New Chromebook policy at Medea Creek Middle School

Medea Creek Middle School implements a plan to let student take down Chromebooks

The future may have arrived at Medea Creek Middle School.

Oak Park Unified School District has implemented a ‘Take-Home 1-to-1 Chromebook’ program for Medea Creek Middle School’s sixth-graders, with eventual plans to expand this policy to grades 7-12 by the 2019-20 school year.

The devices that will be used must all be the same model: Dell 5190 2-in-1. This model is a Chromebook with a keyboard that can be folded back to be used as a tablet. It also comes with a stylus so that students can write by hand rather than type.

“There’s a lot more flexibility in the future with this particular model,” district Teacher on Special Assignment Ellen Chevalier said.

Chevalier is, as of this year, one of two district TOSAs with a focus on education technology. According to Chevalier, the new program will be beneficial to students and educators alike.

“From a student perspective, it’s going to be much simpler when you don’t have to login and logout,” Chevalier said. “The classroom management will be easier on the teacher end as well, because you’ll come in, you’ll open it, [and] it’ll be ready, instead of having to go to the cart, login, [and] put them away at the end of the period.”

The new policy is in conformity with the “21st Century Four Cs.” The four Cs — Critical Thinking, Communication, Collaboration and Creativity — are innovative teaching and learning practices at the heart of OPUSD’s instructional program.

“The ‘MCMS sixth-grade 1:1 Take Home Chromebook’ program is the natural next step in the district’s progression of making learning more student centered,” OPUSD Head of Technology Enoch Kwok wrote to the Talon. “The district has been on a multi-year journey toward deploying mobile computing in a 1:1 environment, as described in the District’s most recent Technology Master Plan.”

The District’s ‘Needs Assessment Committee,’ ‘Measure S Advisory Committee,’ and ‘District Technology Committee’ have been discussing the roadmap for how to increase student access to 1-to-1 devices since a 1-to-1 program was successfully piloted with fifth-grade students at Oak Hills Elementary School. Kwok says the main constraint has been financial, a dilemma that has been resolved with the Lease to Own program.

“The Lease-to-Own program is a way that parents can partner with the district to help fund every student getting a modern Chromebook,” Kwok wrote. “The district leverages its access to educational discounted pricing, acquires the Chromebooks (using seed money from Measure S), and parents lease the Chromebooks at a discounted price with the proceeds of the lease going to pay back Measure S funds.”
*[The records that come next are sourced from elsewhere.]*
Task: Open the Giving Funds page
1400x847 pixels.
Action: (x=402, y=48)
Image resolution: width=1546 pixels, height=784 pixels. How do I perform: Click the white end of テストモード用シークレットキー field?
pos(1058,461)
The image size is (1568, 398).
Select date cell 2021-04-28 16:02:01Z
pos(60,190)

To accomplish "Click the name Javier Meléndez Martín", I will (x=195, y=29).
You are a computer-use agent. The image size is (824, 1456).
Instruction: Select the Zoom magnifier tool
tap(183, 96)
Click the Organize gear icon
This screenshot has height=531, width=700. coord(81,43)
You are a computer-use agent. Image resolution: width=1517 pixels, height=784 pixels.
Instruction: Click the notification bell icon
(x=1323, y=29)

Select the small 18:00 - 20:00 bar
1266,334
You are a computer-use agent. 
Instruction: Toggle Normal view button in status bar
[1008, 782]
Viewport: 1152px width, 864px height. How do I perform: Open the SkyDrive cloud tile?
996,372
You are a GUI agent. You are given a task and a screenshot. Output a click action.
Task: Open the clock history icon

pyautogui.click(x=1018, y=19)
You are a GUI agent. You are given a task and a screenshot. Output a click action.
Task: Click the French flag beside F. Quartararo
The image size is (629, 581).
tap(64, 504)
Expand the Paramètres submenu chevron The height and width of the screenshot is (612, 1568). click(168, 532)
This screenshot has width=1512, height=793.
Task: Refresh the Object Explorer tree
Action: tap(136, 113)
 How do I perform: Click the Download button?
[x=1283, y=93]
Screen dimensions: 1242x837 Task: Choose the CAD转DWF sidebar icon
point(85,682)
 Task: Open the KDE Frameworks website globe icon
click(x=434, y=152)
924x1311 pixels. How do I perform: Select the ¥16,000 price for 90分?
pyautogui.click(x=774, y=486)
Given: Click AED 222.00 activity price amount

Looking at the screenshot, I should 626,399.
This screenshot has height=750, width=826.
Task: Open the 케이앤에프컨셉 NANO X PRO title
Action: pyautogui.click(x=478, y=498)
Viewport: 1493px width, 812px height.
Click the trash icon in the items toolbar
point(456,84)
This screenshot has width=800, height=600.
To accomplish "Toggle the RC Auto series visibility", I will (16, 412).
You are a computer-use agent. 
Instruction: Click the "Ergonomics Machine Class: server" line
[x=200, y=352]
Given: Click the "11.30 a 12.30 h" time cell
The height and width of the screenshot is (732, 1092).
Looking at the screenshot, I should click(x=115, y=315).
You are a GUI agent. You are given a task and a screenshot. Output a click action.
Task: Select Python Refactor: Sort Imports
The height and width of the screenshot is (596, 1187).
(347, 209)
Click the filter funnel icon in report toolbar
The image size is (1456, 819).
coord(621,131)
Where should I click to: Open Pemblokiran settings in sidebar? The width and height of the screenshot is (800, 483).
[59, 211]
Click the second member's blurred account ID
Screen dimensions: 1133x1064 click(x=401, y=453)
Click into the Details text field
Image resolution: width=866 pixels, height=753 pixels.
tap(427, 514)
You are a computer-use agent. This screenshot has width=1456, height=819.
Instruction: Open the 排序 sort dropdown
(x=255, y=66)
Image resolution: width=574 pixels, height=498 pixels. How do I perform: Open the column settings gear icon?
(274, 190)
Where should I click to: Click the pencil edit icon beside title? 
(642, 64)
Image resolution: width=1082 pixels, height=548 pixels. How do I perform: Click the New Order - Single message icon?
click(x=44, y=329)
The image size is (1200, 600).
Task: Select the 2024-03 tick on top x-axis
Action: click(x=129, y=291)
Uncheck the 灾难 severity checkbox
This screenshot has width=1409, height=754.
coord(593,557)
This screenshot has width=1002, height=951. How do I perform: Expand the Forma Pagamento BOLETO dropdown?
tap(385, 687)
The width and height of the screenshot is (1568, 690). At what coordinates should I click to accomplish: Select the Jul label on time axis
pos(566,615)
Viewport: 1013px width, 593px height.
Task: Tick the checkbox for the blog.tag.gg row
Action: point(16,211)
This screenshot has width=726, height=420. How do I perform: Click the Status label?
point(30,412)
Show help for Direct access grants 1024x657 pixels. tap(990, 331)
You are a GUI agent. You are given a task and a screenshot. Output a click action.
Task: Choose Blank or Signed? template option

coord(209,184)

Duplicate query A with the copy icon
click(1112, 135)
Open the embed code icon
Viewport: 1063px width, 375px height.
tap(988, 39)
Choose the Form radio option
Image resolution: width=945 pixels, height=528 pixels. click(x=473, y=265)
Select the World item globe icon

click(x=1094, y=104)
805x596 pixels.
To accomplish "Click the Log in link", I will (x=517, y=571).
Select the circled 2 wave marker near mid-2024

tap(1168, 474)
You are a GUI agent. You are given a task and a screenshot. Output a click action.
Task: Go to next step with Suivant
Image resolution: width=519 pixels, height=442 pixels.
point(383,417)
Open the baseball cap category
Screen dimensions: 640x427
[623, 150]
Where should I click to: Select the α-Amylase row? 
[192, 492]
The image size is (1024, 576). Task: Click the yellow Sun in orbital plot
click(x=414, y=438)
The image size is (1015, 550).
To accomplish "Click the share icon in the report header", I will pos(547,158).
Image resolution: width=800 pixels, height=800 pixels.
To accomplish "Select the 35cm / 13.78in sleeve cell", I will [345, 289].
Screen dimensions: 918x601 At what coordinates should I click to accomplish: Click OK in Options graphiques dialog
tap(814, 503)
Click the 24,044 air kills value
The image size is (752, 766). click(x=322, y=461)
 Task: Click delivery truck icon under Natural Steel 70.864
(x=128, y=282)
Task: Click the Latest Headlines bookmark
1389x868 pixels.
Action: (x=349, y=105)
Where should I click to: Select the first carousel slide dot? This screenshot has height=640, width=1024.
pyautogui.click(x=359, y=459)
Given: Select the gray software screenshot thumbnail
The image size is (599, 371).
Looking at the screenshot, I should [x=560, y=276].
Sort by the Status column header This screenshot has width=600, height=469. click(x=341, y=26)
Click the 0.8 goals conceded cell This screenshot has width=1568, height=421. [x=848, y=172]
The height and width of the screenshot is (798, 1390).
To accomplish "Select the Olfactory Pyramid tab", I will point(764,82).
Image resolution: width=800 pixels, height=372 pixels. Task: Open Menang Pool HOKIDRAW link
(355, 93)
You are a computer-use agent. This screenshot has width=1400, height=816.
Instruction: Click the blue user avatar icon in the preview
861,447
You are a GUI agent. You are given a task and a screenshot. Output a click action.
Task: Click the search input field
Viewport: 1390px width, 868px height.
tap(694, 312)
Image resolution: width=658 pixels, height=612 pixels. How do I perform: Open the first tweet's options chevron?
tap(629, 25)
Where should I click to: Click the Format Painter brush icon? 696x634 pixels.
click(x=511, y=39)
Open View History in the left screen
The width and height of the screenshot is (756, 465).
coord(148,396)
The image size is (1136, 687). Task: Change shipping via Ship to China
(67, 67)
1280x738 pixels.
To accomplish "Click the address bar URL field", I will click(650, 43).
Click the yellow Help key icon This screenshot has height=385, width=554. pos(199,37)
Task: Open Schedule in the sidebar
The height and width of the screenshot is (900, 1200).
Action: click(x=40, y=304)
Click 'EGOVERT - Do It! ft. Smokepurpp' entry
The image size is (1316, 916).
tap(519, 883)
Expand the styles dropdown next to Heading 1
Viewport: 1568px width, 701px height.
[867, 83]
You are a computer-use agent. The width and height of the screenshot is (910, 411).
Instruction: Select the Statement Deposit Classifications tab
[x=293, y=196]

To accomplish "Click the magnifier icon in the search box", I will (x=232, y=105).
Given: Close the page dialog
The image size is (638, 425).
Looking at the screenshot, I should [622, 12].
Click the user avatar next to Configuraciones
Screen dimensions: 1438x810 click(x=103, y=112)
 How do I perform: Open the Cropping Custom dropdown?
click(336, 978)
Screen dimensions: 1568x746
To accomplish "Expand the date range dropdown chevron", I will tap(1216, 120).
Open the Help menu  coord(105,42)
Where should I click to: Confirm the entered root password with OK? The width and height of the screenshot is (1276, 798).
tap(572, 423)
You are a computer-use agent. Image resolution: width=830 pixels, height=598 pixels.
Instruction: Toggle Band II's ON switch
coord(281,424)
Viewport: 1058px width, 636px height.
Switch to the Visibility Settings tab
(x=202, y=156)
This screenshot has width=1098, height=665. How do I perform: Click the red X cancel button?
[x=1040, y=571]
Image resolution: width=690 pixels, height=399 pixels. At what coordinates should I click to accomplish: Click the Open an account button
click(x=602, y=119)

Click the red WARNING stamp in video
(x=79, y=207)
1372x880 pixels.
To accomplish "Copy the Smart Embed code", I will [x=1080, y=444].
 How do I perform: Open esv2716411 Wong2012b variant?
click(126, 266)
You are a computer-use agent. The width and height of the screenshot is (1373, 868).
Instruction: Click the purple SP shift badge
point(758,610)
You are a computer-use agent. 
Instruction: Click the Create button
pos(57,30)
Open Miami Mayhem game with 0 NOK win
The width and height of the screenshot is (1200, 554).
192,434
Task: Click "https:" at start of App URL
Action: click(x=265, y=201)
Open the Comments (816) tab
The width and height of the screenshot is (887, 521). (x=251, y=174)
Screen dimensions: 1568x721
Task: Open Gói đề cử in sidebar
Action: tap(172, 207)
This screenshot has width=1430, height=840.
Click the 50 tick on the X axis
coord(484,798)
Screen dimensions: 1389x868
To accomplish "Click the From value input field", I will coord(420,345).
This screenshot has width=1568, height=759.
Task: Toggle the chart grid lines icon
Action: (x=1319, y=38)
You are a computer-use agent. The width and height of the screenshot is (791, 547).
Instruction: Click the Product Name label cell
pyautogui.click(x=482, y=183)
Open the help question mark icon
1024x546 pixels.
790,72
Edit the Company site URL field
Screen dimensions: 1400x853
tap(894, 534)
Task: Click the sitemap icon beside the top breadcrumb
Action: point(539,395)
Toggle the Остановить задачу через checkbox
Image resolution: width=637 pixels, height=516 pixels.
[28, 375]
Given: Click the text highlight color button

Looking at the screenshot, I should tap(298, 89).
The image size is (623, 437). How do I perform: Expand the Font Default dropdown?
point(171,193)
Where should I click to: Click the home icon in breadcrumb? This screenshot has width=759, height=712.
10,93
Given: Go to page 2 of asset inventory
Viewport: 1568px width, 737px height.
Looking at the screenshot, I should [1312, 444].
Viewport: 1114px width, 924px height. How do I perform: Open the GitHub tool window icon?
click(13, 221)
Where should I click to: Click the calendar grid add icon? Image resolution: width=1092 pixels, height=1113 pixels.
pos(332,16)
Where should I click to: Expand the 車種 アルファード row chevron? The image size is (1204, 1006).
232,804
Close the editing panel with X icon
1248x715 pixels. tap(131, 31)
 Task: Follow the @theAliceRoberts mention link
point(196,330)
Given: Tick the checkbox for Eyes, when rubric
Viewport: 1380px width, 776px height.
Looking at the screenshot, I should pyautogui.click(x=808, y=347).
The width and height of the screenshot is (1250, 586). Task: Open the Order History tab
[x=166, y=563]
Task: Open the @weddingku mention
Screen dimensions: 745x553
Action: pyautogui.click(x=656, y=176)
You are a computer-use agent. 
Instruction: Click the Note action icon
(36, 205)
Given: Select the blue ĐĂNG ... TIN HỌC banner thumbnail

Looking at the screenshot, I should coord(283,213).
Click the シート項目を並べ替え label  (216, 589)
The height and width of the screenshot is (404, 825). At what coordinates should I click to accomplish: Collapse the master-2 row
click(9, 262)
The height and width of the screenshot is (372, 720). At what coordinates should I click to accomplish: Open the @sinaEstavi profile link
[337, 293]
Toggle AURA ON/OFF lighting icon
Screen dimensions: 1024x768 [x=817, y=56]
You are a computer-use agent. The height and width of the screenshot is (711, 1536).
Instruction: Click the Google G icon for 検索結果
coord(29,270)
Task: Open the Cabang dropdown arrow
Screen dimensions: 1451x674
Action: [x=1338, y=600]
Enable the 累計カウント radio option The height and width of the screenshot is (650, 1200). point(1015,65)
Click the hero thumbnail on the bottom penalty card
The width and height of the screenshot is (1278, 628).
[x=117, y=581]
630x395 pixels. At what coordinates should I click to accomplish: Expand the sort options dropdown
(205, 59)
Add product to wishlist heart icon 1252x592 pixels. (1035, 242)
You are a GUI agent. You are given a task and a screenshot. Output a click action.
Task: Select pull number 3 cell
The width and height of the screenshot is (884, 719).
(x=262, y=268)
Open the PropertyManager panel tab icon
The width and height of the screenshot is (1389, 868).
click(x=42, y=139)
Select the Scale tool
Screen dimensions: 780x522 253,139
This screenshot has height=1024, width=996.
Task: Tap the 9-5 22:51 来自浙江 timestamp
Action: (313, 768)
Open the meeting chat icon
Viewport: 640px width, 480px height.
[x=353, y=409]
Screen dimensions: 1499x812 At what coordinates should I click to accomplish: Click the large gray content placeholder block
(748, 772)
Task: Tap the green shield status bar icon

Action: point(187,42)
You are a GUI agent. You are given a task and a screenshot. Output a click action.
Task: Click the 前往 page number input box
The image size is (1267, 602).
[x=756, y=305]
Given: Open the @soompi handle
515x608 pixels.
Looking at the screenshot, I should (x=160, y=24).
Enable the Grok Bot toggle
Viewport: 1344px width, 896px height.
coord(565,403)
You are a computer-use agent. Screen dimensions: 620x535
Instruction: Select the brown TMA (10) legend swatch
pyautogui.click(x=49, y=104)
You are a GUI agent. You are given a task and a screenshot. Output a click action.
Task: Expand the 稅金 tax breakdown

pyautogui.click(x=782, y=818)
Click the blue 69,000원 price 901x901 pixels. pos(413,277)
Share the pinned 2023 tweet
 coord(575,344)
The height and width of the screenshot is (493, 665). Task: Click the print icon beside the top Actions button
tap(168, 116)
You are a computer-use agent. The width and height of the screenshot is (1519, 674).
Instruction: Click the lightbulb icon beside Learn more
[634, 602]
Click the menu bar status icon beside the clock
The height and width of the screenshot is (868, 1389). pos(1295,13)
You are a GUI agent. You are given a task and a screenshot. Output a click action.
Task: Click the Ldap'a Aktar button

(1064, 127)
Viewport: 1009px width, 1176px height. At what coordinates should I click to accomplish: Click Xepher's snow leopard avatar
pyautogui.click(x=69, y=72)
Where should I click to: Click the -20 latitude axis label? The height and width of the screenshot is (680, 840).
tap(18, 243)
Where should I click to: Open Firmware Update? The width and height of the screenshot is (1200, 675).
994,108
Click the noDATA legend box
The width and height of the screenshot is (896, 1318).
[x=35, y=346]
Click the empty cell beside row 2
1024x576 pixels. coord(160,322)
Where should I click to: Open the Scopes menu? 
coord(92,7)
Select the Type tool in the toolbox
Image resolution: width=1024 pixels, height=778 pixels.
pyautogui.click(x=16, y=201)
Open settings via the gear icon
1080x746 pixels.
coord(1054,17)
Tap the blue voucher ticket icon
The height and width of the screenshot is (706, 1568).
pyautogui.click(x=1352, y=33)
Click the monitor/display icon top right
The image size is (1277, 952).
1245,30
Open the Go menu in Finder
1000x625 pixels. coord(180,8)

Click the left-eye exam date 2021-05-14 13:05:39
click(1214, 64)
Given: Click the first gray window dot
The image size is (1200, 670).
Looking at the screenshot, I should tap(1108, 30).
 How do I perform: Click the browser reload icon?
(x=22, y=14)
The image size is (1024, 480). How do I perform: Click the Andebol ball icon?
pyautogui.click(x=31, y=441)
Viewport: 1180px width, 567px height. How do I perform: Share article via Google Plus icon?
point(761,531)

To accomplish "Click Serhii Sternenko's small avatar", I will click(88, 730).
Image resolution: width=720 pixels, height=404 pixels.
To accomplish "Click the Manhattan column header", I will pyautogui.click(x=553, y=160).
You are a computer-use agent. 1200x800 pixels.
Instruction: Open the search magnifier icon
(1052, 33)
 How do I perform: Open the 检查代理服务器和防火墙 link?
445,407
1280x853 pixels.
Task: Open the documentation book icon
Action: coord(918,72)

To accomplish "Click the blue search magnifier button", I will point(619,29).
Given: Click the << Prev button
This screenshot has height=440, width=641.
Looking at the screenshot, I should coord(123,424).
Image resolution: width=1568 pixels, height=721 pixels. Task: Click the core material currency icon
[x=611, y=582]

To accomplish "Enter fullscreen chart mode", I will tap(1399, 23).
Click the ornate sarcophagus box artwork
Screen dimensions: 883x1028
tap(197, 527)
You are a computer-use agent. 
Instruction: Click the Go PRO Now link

The Lease-to-Own program offers families several options to own a district-regulated Chromebook outright. Families can make a one-time payment of $300, two annual payments of $150, a two-year lease or $75 up front and $10 a month for the next two years. For this to be sustainable, the program requires about 70 percent parent participation, which has been reached.

According to Chevalier, if the positive response from the community continues, the program will be expanded to grade levels 6-12 by the start of the next school year.

“We are still working out the plan,” Chevalier said. “But essentially if the sixth-grade program is successful then all students will be walking onto campus next school year, 2019, with their own device.”